Los señores del Templo comprendieron la amenaza: si el
hombre es libre en el amor del Padre, su poder se desvanece como la niebla de
la mañana.
Por eso lo llevaron al Gólgota. La cruz no es un
incidente de la historia, ni un trágico malentendido. La cruz es el precio de
Su negativa a doblegarse ante la religión de los hombres.
Es la señal clarísima, grabada en la madera y en la
sangre, de una ruptura radical e irreversible: por un lado, la religión que
mata para defenderse a sí misma; por otro, el Evangelio que muere para dar
vida.
El Templo ha crucificado a la Verdad, pero
precisamente en ese sacrificio el Templo ha caído para siempre.

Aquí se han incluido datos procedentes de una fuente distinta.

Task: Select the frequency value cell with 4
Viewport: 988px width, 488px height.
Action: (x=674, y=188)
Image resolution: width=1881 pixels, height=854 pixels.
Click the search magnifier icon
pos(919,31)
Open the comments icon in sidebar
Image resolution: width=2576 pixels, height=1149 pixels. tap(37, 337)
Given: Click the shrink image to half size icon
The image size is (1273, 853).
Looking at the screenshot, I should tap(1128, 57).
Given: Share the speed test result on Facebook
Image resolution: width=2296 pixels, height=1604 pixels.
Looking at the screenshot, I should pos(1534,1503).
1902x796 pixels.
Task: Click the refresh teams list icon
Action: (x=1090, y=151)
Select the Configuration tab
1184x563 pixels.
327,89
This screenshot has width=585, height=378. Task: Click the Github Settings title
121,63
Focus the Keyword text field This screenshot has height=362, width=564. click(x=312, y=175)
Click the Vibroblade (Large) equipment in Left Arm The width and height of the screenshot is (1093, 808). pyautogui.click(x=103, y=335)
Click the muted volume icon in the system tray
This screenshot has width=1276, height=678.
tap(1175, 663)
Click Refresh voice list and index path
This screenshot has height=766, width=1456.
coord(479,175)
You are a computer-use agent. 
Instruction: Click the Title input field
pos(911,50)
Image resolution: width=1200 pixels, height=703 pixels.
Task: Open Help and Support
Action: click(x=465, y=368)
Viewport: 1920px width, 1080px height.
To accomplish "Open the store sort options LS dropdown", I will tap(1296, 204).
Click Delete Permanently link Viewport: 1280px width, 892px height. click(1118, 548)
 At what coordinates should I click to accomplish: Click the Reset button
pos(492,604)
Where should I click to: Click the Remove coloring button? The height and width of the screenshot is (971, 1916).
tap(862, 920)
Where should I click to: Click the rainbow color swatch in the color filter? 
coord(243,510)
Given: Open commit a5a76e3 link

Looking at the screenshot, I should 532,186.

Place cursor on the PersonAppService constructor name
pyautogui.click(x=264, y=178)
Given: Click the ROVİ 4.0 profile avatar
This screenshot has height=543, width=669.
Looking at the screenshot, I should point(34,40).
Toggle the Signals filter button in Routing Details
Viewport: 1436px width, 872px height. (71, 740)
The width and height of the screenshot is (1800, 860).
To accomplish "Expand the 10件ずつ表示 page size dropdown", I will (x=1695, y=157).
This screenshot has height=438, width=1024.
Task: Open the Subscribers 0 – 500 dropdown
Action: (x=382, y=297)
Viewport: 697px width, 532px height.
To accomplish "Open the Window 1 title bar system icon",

El Evangelio ha
resucitado, y ninguna piedra podrá volver a aprisionarlo jamás.
Recordemos que Jesús no viene a bendecir el poder
religioso, sino a desenmascararlo e inaugurar un camino de misericordia,
libertad e igualdad para los más desfavorecidos.
El Templo, en su forma histórica y simbólica, no es
simplemente un edificio de piedra: es el monumento erigido por la religión de
los hombres, la poderosa construcción de un sistema que pretende hablar en
nombre de Dios mientras que, en realidad, lo oculta tras un muro de ritos,
prohibiciones, jerarquías y miedos.
Allí donde debería resonar la libertad de los hijos,
se oye, en cambio, el lenguaje del dominio; allí donde debería brillar la
misericordia, se acumulan cargas insoportables sobre los hombros de los pequeños.
El Templo se convierte así en el signo de una fe
secuestrada por el poder, administrada por guardianes que no abren las puertas
del Cielo, sino que las vigilan para decidir quién puede entrar y quién debe
quedarse fuera.
Es contra esta religión contra la que Jesús se levanta
con la fuerza de los profetas.
Él no viene a restaurar el Templo, ni a purificarlo
para devolvérselo a sus administradores: viene a declarar su fin como lugar de
control sobre el hombre.
Jesús desenmascara el corazón enfermo de toda religión
construida para someter: una religión que no genera vida, sino dependencia; que
no anuncia la cercanía de Dios, sino su lejanía; que no sana las conciencias,
sino que las hiere con el veneno de la culpa.
Cuando la fe se reduce a un código, a una actuación, al miedo a equivocarse, ya no estamos ante el rostro del Padre, sino ante la caricatura de un poder sacralizado.